Confessions from Patty:
CONFESSION NUMBER 1:
I am an ERISA lawyer and that means I spend my days dealing with the intricacies of the Internal Revenue Code, the obscurities of ERISA and the agonizing and yet rewarding task of solving complex problems. I spend my days talking with accountants, hr professionals, ceos, cfos and actuaries, and while some of my best friends are actuaries (really they are!), this is not exactly the “stuff that dreams are made of”. Employee benefits provides for creative thinking and problem solving in its critical, but narrow realm and sometimes I need a creative diversion. So what could be more perfect for a person who spends her day solving business problems, than to spend her free time studying how other people solve their personal problems. And what better way to do that than by reading fiction, where the characters pour out their longings, their hopes and fears and their disappointments and the story usually unfolds with a solution that is either satisfactory or tragic (my problem solving, by the way, never ends in tragedy!).

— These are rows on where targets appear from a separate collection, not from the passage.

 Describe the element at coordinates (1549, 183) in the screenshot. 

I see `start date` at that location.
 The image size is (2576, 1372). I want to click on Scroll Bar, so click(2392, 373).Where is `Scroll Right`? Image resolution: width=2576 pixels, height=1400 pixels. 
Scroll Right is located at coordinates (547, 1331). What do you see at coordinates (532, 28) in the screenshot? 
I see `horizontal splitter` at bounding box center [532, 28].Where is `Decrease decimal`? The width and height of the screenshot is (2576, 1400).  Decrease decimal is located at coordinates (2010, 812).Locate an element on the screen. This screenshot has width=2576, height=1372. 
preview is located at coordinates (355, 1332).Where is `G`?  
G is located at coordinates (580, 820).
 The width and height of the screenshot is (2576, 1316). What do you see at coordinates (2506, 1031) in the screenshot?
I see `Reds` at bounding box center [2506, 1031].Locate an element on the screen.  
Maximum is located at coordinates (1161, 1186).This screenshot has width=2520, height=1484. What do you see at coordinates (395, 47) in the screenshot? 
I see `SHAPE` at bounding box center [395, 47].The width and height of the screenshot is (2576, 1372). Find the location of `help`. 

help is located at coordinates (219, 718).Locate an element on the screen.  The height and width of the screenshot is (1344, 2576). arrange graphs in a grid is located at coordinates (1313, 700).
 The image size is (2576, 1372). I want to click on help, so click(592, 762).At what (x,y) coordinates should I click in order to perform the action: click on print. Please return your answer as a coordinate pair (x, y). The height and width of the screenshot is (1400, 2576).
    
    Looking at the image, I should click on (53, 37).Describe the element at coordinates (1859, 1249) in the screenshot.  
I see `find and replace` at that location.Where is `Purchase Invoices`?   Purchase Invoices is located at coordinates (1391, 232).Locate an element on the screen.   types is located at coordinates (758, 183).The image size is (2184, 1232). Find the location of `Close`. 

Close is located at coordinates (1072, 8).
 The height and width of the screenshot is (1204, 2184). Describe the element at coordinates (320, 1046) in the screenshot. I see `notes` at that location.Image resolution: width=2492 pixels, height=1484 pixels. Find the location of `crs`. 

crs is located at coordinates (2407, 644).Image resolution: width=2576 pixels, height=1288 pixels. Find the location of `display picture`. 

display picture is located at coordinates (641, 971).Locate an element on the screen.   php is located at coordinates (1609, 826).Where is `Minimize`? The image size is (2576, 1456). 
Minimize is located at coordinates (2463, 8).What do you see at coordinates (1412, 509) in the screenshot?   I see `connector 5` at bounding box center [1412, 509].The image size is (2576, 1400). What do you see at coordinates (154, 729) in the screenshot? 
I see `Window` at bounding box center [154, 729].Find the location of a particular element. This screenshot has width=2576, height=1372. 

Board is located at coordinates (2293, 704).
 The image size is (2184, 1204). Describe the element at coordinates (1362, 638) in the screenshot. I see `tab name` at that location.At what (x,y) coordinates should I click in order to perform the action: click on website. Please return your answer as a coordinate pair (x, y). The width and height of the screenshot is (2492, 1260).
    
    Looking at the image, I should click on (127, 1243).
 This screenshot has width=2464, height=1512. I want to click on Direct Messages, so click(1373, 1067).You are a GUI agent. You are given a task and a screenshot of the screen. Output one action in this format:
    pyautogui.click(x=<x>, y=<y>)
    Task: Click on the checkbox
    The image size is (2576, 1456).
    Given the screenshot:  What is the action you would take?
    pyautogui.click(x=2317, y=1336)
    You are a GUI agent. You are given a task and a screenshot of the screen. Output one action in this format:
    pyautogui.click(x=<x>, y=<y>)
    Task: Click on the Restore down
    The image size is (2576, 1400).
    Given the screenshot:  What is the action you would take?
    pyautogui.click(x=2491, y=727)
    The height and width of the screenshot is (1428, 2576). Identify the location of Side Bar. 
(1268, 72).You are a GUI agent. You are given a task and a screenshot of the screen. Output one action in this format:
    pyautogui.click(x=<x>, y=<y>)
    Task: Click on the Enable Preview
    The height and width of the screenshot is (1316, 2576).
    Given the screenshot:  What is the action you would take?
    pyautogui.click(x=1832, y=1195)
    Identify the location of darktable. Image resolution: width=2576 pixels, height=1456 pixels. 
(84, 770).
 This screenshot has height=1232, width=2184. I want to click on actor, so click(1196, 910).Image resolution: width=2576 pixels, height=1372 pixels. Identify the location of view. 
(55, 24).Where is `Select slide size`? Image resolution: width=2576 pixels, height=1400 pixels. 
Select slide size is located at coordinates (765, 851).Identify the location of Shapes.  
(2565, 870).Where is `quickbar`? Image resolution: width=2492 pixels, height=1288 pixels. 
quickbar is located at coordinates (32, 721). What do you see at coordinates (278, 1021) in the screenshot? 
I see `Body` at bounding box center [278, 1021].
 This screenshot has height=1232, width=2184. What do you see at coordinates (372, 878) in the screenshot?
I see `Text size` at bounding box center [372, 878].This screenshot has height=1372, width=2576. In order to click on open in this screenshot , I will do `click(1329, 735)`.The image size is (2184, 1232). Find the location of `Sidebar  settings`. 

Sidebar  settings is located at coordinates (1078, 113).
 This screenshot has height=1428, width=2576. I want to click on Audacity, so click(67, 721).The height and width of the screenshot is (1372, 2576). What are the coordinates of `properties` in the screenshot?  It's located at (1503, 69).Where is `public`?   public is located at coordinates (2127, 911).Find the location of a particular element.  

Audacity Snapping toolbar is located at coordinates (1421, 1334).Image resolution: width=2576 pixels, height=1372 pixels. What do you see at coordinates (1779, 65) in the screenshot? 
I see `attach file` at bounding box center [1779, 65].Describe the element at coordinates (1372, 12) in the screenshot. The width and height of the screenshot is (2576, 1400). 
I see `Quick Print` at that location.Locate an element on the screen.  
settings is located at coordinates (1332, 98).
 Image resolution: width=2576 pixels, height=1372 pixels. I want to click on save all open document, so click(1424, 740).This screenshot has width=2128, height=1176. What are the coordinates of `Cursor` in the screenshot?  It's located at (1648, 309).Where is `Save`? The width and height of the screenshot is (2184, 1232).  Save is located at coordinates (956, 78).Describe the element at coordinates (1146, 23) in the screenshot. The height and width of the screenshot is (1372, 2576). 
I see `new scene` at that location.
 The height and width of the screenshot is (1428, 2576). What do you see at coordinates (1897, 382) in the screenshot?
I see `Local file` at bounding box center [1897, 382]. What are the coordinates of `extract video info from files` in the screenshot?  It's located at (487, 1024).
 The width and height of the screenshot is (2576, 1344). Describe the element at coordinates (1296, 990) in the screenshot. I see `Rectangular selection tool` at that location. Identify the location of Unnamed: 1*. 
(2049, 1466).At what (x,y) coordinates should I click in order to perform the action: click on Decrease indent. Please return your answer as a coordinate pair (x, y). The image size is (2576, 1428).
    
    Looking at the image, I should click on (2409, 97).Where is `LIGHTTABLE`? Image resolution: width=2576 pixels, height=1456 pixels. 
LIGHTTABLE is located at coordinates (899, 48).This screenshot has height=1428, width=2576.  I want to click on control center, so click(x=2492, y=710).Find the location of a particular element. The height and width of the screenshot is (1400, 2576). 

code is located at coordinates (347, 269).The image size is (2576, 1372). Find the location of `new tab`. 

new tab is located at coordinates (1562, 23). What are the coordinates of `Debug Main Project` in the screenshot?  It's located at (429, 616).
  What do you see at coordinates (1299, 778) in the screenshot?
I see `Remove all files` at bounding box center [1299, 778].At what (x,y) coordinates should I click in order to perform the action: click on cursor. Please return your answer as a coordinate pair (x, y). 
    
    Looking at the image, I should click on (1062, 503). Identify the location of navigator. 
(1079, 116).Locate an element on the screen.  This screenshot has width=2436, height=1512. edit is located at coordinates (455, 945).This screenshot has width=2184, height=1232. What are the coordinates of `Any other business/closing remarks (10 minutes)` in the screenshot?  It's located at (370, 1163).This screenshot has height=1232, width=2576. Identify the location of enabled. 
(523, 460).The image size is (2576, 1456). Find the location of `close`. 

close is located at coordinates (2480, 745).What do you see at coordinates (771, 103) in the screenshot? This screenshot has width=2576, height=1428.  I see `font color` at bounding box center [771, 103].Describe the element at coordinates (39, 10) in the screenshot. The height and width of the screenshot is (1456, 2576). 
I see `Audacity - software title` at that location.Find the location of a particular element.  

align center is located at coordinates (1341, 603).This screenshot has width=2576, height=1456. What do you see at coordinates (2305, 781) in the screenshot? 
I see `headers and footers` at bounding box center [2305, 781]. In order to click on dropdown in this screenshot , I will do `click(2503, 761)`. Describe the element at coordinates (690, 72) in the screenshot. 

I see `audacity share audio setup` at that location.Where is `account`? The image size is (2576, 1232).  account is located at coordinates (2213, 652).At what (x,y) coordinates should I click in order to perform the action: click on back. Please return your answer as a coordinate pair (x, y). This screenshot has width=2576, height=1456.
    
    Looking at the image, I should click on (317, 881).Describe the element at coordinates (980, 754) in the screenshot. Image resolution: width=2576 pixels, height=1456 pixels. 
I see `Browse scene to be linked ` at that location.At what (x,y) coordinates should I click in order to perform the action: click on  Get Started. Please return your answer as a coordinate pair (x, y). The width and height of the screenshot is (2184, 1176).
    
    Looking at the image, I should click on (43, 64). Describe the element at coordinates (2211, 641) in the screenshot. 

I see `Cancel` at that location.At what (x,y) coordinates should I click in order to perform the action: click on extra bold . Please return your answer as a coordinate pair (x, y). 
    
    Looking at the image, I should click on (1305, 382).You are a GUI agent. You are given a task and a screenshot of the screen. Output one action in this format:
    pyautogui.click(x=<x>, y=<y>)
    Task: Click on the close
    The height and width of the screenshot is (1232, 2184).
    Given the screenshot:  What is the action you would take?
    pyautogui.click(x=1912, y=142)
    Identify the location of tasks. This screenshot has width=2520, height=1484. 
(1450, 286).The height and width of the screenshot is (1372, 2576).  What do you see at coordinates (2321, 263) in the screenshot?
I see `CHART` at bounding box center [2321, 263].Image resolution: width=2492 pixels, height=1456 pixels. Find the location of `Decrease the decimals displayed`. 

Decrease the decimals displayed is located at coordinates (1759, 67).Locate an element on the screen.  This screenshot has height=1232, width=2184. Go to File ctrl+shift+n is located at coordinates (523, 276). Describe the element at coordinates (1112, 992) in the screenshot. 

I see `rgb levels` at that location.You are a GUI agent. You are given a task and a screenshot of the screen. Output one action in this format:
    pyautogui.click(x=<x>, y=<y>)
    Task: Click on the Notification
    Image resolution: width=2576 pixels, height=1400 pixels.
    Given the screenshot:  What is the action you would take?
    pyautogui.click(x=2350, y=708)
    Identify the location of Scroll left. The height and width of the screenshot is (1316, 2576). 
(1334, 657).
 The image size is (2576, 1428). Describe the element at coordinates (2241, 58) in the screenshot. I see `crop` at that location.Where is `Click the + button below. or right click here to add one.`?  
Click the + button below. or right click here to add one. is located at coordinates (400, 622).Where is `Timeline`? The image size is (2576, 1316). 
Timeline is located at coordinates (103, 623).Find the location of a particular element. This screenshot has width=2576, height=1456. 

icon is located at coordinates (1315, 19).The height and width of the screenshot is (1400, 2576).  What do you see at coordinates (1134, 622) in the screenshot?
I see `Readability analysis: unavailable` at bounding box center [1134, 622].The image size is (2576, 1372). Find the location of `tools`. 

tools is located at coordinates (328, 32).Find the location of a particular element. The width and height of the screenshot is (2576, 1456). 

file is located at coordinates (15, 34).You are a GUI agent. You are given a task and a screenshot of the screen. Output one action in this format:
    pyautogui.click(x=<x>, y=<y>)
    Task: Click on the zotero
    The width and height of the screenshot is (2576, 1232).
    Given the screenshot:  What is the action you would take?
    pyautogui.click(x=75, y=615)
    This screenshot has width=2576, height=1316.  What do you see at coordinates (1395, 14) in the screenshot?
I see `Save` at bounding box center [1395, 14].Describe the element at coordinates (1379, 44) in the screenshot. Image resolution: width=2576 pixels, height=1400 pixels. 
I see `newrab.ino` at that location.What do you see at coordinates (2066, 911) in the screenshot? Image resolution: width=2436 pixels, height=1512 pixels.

Amazingly enough, sometimes fiction actually overlaps with ERISA. Did you know that Sara Paretsky included ERISA in at least two of her V.I. Warshawski novels, one involving a life insurance dispute and one involving pension fraud?
CONFESSION NUMBER 2:
I love books and particularly fiction. I am a book snob (which you might not have picked up on based on my V.I. Warshawski reference). I spend a significant amount of my nonworking waking hours reading books, thinking about books and talking about books. Some day I might even write a book. I sit on the Board of the Cuyahoga County Public Library (one of the top rated libraries of its size in the country, by the way – www.cuyahogalibrary.org) so that I can participate in encouraging others to love books and reading. It has been suggested to me that perhaps my love of books and libraries is too singularly focused, but I reject this observation as failing to comprehend the life changing impact of a truly great novel.
This blog is about an ERISA lawyer’s love and contemplation of books, especially fiction. I will write about what I am reading and what I think about what I am reading. Sometimes I might throw in a comment about some nonfiction. I would love to hear what you think about the books I discuss here.